The intersection between host-pathogen interactions and metabolism during Vibrio cholerae infection

Abstract

Vibrio cholerae (V. cholerae), the etiological agent of cholera, uses cholera toxin (CT) to cause severe diarrheal disease. Cholera is still a significant cause of mortality worldwide with about half of all cholera cases and deaths occurring in children under five. Owing to the lack of cost-effective vaccination and poor vaccine efficacy in children, there is a need for alternative preventative and therapeutic strategies. Recent advances in our knowledge of the interplay between CT-induced disease and host-pathogen metabolism have opened the door for investigating how modulation of intestinal metabolism by V. cholerae during disease impacts host intestinal immunity, the gut microbiota, and pathogen-phage interactions.
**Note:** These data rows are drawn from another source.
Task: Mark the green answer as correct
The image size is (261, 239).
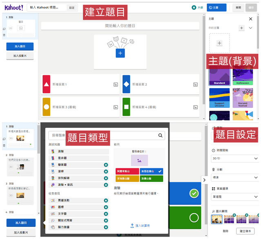Action: (x=194, y=217)
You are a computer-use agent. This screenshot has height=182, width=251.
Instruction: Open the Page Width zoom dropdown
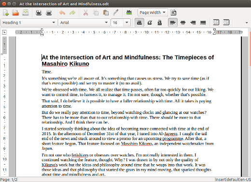coord(153,13)
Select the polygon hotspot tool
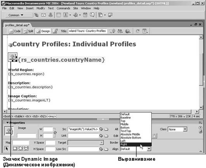This screenshot has height=168, width=206. point(26,149)

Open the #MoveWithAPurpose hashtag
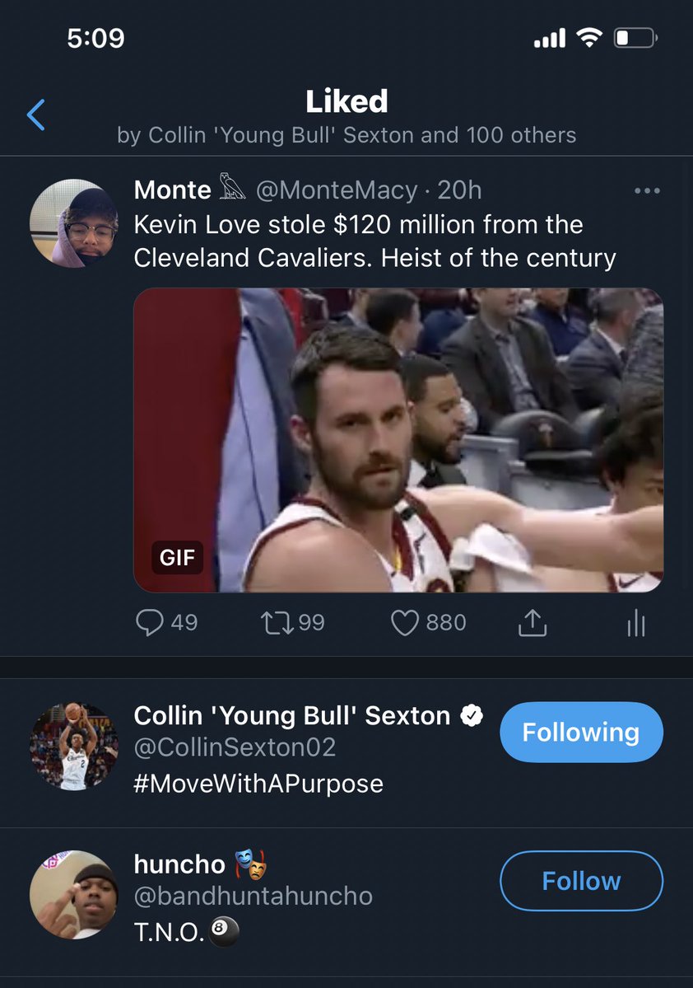258,783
In this review article, we examine recent progress in our understanding of host-pathogen interactions during V. cholerae infection and discuss future work deciphering how modulation of gut metabolism during cholera intersects these processes to enable successful fecal-oral transmission of the pathogen.

Figure 1

Host–pathogen interactions and metabolism during Vibrio cholerae infection. During infection, Vibrio cholerae colonizes the ileum of the SI and produces high levels of CT, which activates adenylate cyclase, increasing cellular levels of cAMP. Increased concentrations of cAMP lead to activation of PKA, which phosphorylates and activates the CFTR to secrete chloride ions out of epithelial cells, resulting in an electrolyte imbalance and massive water loss. Increased cAMP and activation of PKA leads to metabolic changes in target cells, which are predicted to lead to the secretion of host-derived LCFAs, L-lactate, and glycerol. During early stages of colonization (left side), V. cholerae encounters host factors, including bile acids, which act as signaling molecules to activate ToxT-dependent virulence factor expression. V. cholerae has to overcome components of the innate immune system, including antimicrobial proteins and secretory antibodies, such as IgA, after penetration of the mucus layer. The microbiota in the SI likely imposes ‘colonization resistance’ that V. cholerae overcomes by unknown mechanisms. The gut microbiota also may compete with V. cholerae for host-derived nutrients during CT-induced disease that the pathogen overcomes by evolutionary adaptation of the diseased gut as well as its T6SS. CT-induced disease leads to increased secretion of host defense proteins, which the pathogen overcomes by unknown mechanisms. CT-induced modulation of host metabolism promotes the luminal growth of V. cholerae during infection by acquisition of host-derived nutrients, including LCFAs, L-lactate, and heme. Host-derived L-lactate that is produced during CT-induced disease may play a role in ‘lactylation’ of immune cells in the gut. Furthermore, we propose that CT-induced growth of V. cholerae plays a role in pathogen susceptibility to phage during infection that the pathogen overcomes by deploying phage defense systems. Altogether, these complex chain events that lead to CT-mediated disease and successful replication of V. cholerae have been selected for during the evolution of the pathogen in order to ensure fecal–oral transmission of a new host.